Kamo‘oalewa’s closeness has additionally pushed an elevated urge for food for exploration, spawning a number of mission proposals in recent times utilizing photo voltaic electrical propulsion, or photo voltaic sails. In 2022, it was postulated that the asteroid’s subsurface may afford a radiation-safe habitat for future Mars astronauts, its fast rotation imparting centrifugal forces to make the voyage extra tolerable on the human physique.
At Kamo‘oalewa
When Tianwen-2 arrives at Kamo‘oalewa, it can make use of twin strategies to seize floor samples. The primary, referred to as “touch-and-go,” was utilized by Japan’s Hayabusa-2 spacecraft at asteroid Ryugu in 2018 and by NASA’s OSIRIS-REx at asteroid Bennu in 2020. However Tianwen-2 can even take a look at a way referred to as “anchor-and-attach,” utilizing 4 robotic arms with drills at their tricks to affix itself to the asteroid’s floor. This difficult manouvre calls for beautiful spacecraft steerage, navigation, and management to get shut sufficient for precision sampling. Additional complicating issues are Kamo‘oalewa’s fast rotation and low gravity, requiring vital automation aboard Tianwen-2.

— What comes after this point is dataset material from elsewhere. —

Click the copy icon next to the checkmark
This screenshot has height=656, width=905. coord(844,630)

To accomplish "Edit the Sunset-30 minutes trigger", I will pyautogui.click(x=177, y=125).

The spacecraft goals to assemble between 0.7 and three.5 ounces (20 to 100 grams) of regolith from Kamo‘oalewa. It’s thought the asteroid’s floor is a rubble-pile mixture with boulders ranging in dimension up to a couple tens of centimeters and finer particles as much as 0.04 inch (1 mm). Tianwen-2 can even measure Kamo‘oalewa’s bulk parameters — orbital parts, rotation fee, mass, form, gravitational area, and thermal properties.
If profitable, it can mark the primary use of the anchor-and-attach sampling structure in deep area. Tianwen-2 will spend as much as a yr in Kamo‘oalewa’s neighborhood, departing in April 2027 for return to Earth. It’s going to launch the pattern capsule in November 2027 to re-enter Earth’s environment at a blistering Mach 35 — 27,000 mph (43,450 km/h), 10 % quicker than Apollo astronauts throughout their fiery return from the Moon.
Onward to a comet
In the meantime, Tianwen-2 will proceed its trek to 311P/PanSTARRS, a main-belt comet additionally referred to as an energetic asteroid: an object that inhabits an asteroid-like orbit however whose visible options carefully mirror a comet. Found by PanSTARRS in August 2013, it measures 1,570 ft (480 m) in diameter — bigger than a metropolis block — and circles the Solar each 3.24 years at a distance starting from 1.94 to 2.44 AU.
A month after its discovery, in September 2013, 311P/PanSTARRS was noticed by the Hubble Area Telescope and unveiled its oddness — exhibiting substantial structural adjustments and 6 comet-like tails. These could characterize ejected materials from episodic mass loss induced by its fast rotation, as mud avalanches alongside its equator then shear away and drift into area in icy tails.
Present plans envisage Tianwen-2 reaching 311P/PanSTARRS in early 2035 for a yr of observations. It’s hoped that research of each Kamo‘oalewa and 311P/PanSTARRS will furnish new insights into the formation and evolution of primordial photo voltaic system our bodies and supply necessary insights into the origins of water and natural life.
The way forward for the Tianwen program carries nice promise. Tianwen-3, focusing on a 2028 launch, will return the primary Mars soil samples to Earth, whereas 2029’s Tianwen-4 will ship an orbiter to Jupiter and its rocky moon, Callisto. And Zheng He, the Fifteenth-century admiral who for a time lent his title to Tianwen-2, would certainly approve of the riches that trendy China’s spacefaring treasure ships will deliver again dwelling.